Titu 1:10 For there are many rebellious men, empty talkers and deceivers, especially those of the circumcision, 

Again, is Paul referring to all sorts of rebellious men and empty talkers everywhere, or is he just referencing the Judaizers here. It's likely the latter.

Phle 1:16 no longer as a slave, but more than a slave, a beloved brother, malista to me, but how much more to you, both in the flesh and in the Lord.
Again, Philemon is a beloved brother specifically in reference to how Paul thinks of him.

2Pet 2:9-10  [then] the Lord knows how to rescue the godly from temptation, and to keep the unrighteous under punishment for the day of judgment, malista those who indulge the flesh in [its] corrupt desires and despise authority. Daring, self-willed, they do not tremble when they revile angelic majesties,

Peter is talking about the same false teachers here who engage in heresy and sexual immorality. It has been the theme in Chapter 2 the entire time (v. 2). There isn't another group of people to which he is making an analogy with the fallen angels. This is it. Hence, malista specifies the "unrighteous" that precede it as those who indulge in the flesh and its corrupt desires and despise authority.

What this means is that malista in First Timothy 5:17 does not mean "especially" in the sense that the preceding group of elders describes one group and the following elders describe another group within that group. In other words, they are not two different groups, but that too broadly made reference to "elders' that might have been misconstrued as older men or men respected within the community needed to be clarified by specifying what the apostle meant by saying "elders who rule," and he does so by employing the word malista and saying that these elders rule well by their working hard at preaching and teaching. Thus, there is no Scriptural support for a hierarchy within the eldership, and there is no Scriptural support, therefore, for the idea of a senior pastor as opposed to associate pastor. 

Any attempt to hold onto this model must be established through extrabiblical means, and as I have said before, I think it is a destructive model of ministry, both to the minister and to those to whom he ministers. Elders ought to be seen as equals amongst each other, and according to this passage, ought to receive the same pay (i.e., double honor, which clearly refers to a double salary in the context). This keeps us from having to deal with congregational popes, unsupported ministers, and lopsided ministries that are destructive to everyone involved. 
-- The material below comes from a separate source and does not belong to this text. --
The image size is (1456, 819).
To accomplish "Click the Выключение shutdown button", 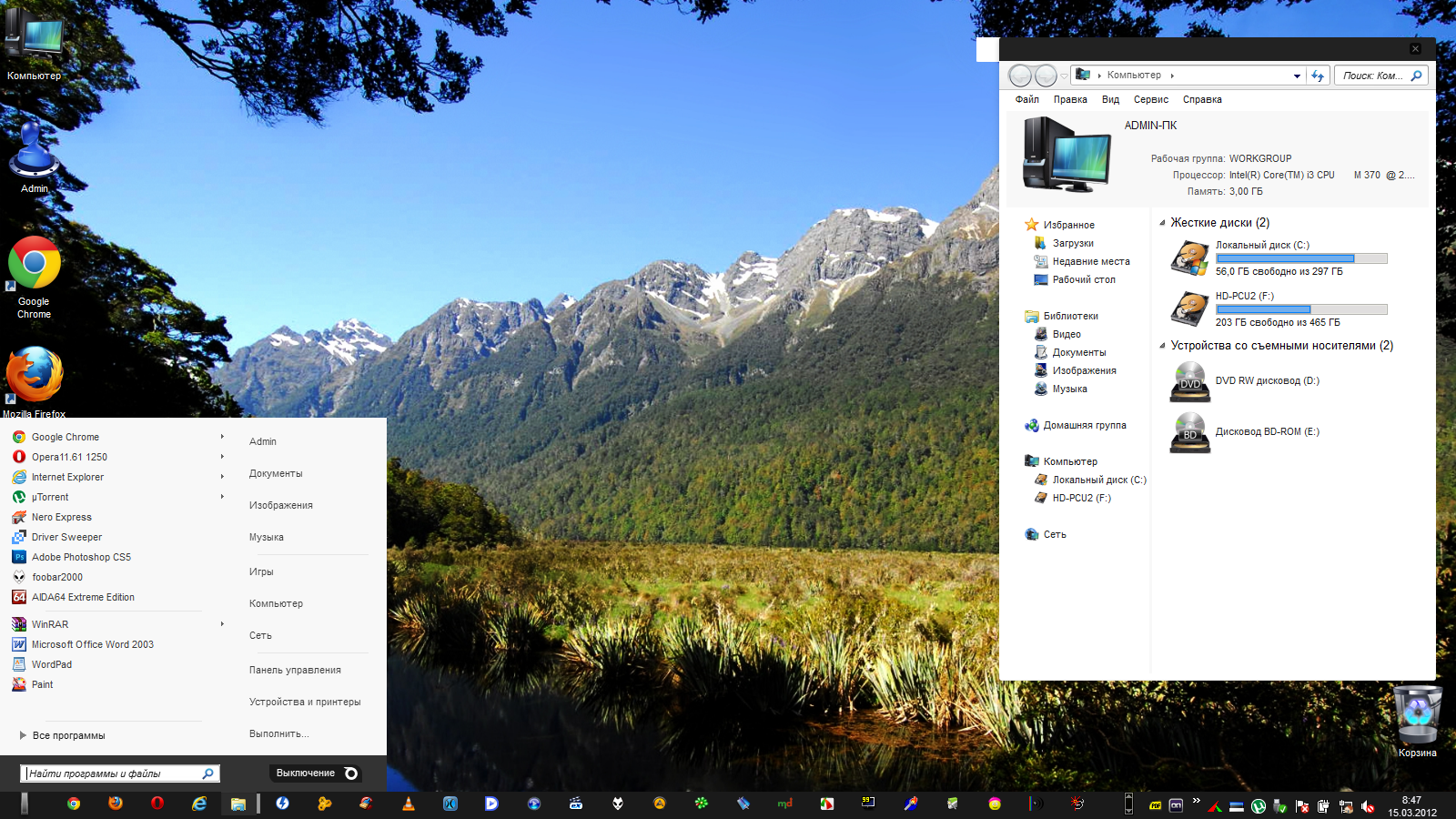I will pos(306,774).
Hence, all elders, those who work hard at preaching and teaching, ought to be viewed as equals and given the same pay. What is sad is that they are devalued, given less pay (and sometimes no pay at all), and are robbed of their potency toward the ministry. Let us now come to the right of it, and recover what has been willfully and conveniently lost in translation by feeding both Peter and Paul equally.

Even now, some will say, "Well, yeah, that is the ideal, but . . ." I am so sick and tired of hearing that the Word of God is giving us ideals here that may not be practical. No, it isn't. The Word of God is giving you a command, not an ideal (it's an Imperatival command here). Drop your humanly conceived pragmatics and obey it. Let there be no "buts" in your obedience. I promise you that if you continue to mess with the ministry God has ordered in the way and for the purpose He ordered it, you will continue to see a decline in the ministry's effectiveness for all involved. Only when both Peter and Paul are allowed to pursue ministry with the full authority and support God gave their offices can they accomplish what they were purposed to do.